Exploring and implementing these practices will not be easy, and some may result in outcomes that require careful consideration on campus. For example, tuition resets may result in more transparent pricing but could make college more expensive for some students. Institutions that want to act also need cover to do so. Right now, those who try to reform pricing practices largely go at it alone, because even informal coordination with peer institutions raises antitrust concerns. These principles offer a shared framework institutions can adopt individually and collectively, without running afoul of antitrust rules, because they’re about what information students receive and when, not about coordinating prices.
Of course, principles alone won’t be enough. True reform will require alignment across institutions, up, down and through. Boards and presidents need to treat pricing clarity as a strategic priority, not just an enrollment office issue. Enrollment managers, financial aid directors and admissions leaders need to rethink practices that prioritize yield over transparency. Institutions that do this right will need to go further than improve communications; most crucially, it will require the talents and expertise of chief financial officers to build financial models that deliver the predictability and clarity students are asking for.
Higher education is at a crossroads: We can wait for lawmakers and markets to force change through revenue-restricting mandates that could make institutions less financially viable, ultimately harming students, or we can lead it. The stakes are larger than any individual student or institution.
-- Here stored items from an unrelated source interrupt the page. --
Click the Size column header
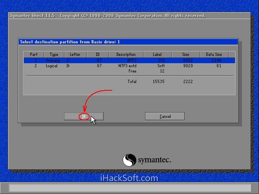Screen dimensions: 259x194 pos(185,54)
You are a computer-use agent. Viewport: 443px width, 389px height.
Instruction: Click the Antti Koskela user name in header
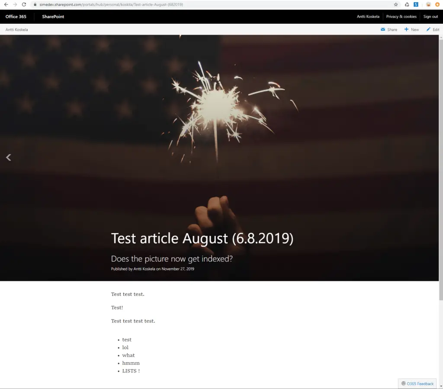(x=368, y=16)
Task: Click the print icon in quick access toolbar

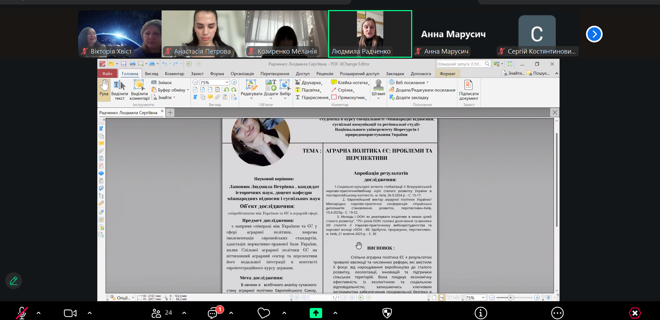Action: (132, 64)
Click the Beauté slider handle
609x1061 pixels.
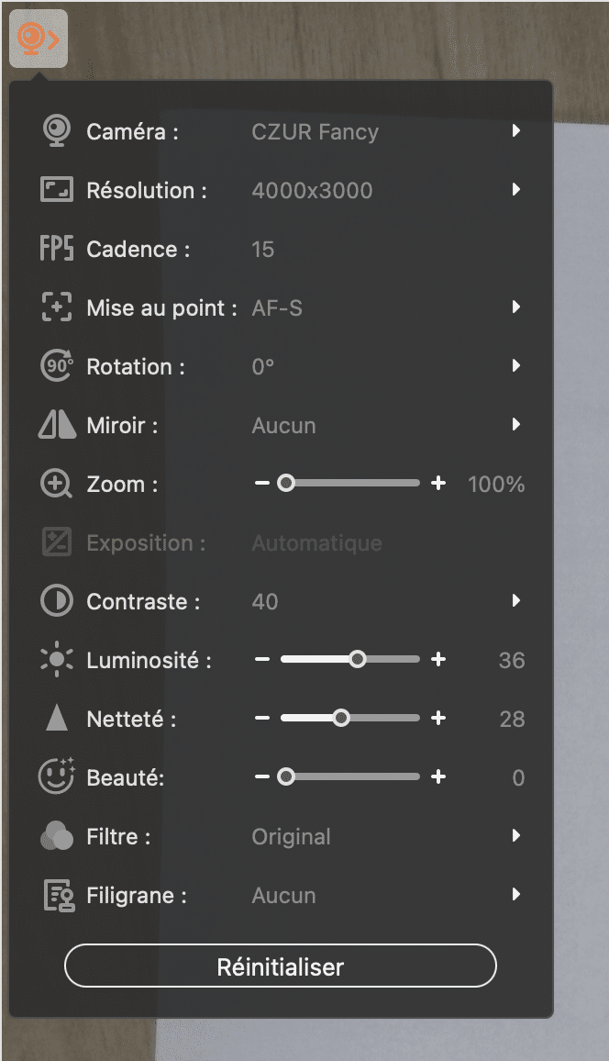(286, 776)
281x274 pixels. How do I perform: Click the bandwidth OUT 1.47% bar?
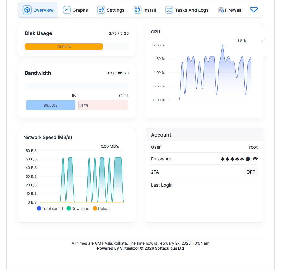pos(103,105)
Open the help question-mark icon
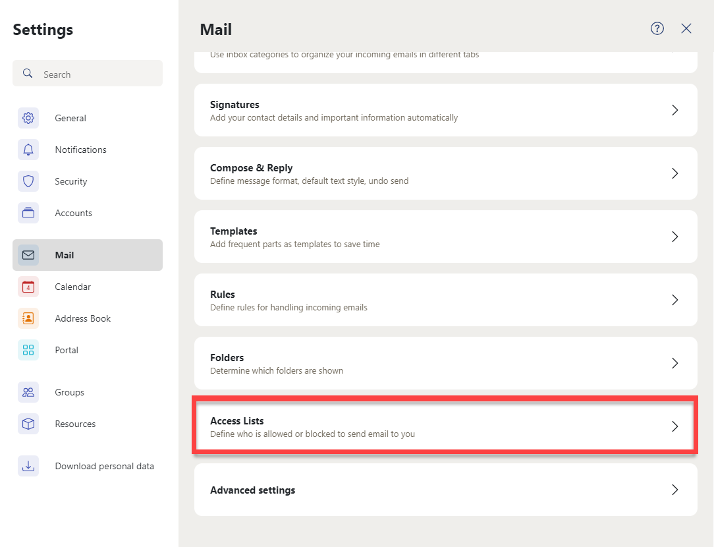Screen dimensions: 714x547 coord(657,28)
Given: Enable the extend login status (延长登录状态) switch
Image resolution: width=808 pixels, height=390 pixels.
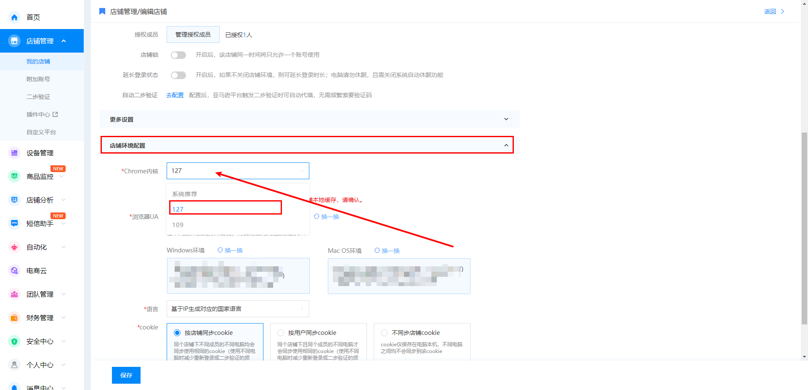Looking at the screenshot, I should coord(178,75).
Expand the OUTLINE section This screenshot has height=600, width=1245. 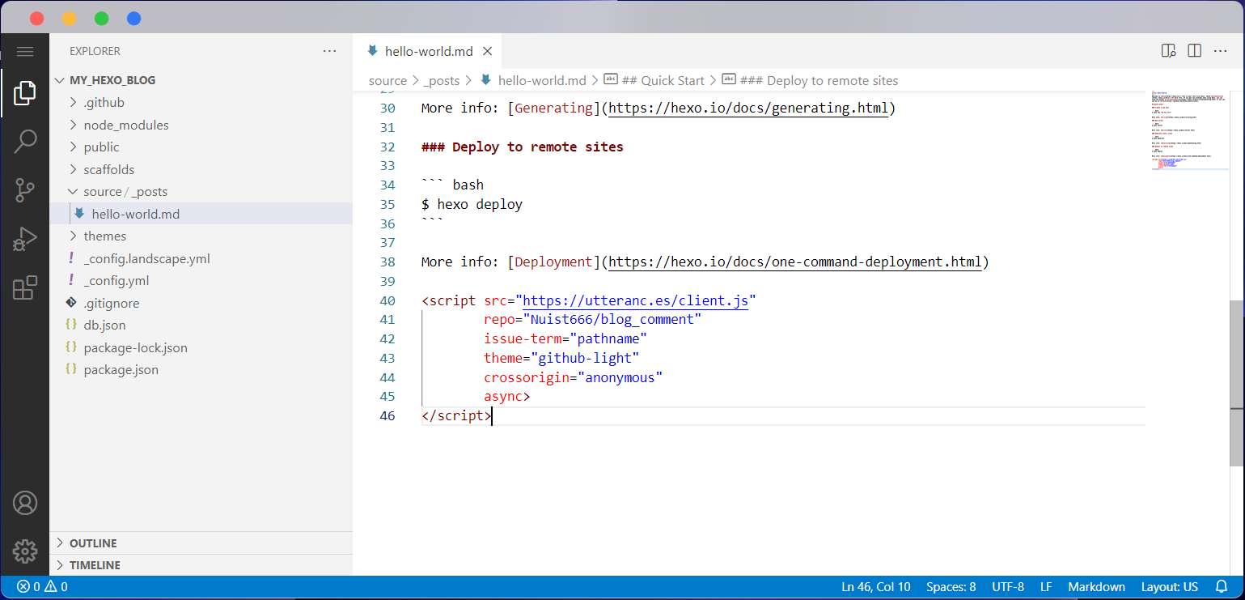tap(93, 543)
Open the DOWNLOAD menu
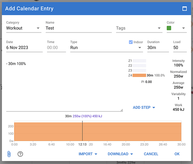Viewport: 193px width, 164px height. 120,154
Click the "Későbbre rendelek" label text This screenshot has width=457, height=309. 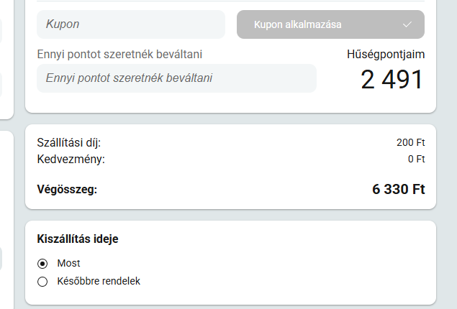click(99, 281)
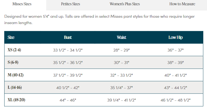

Collectively, getting this right means a better-educated workforce, increased social mobility and the growth of shared civic institutions. Students and families are poised to restore their trust in higher education, but that trust can only be earned through visible and consistent commitments and structural changes.
Luisa Havens Gerardo is vice president for enrollment management at the University of Texas at Arlington. John Haller is faculty and higher ed consultant at the University of Miami. Chuck Knepfle is a higher ed consultant.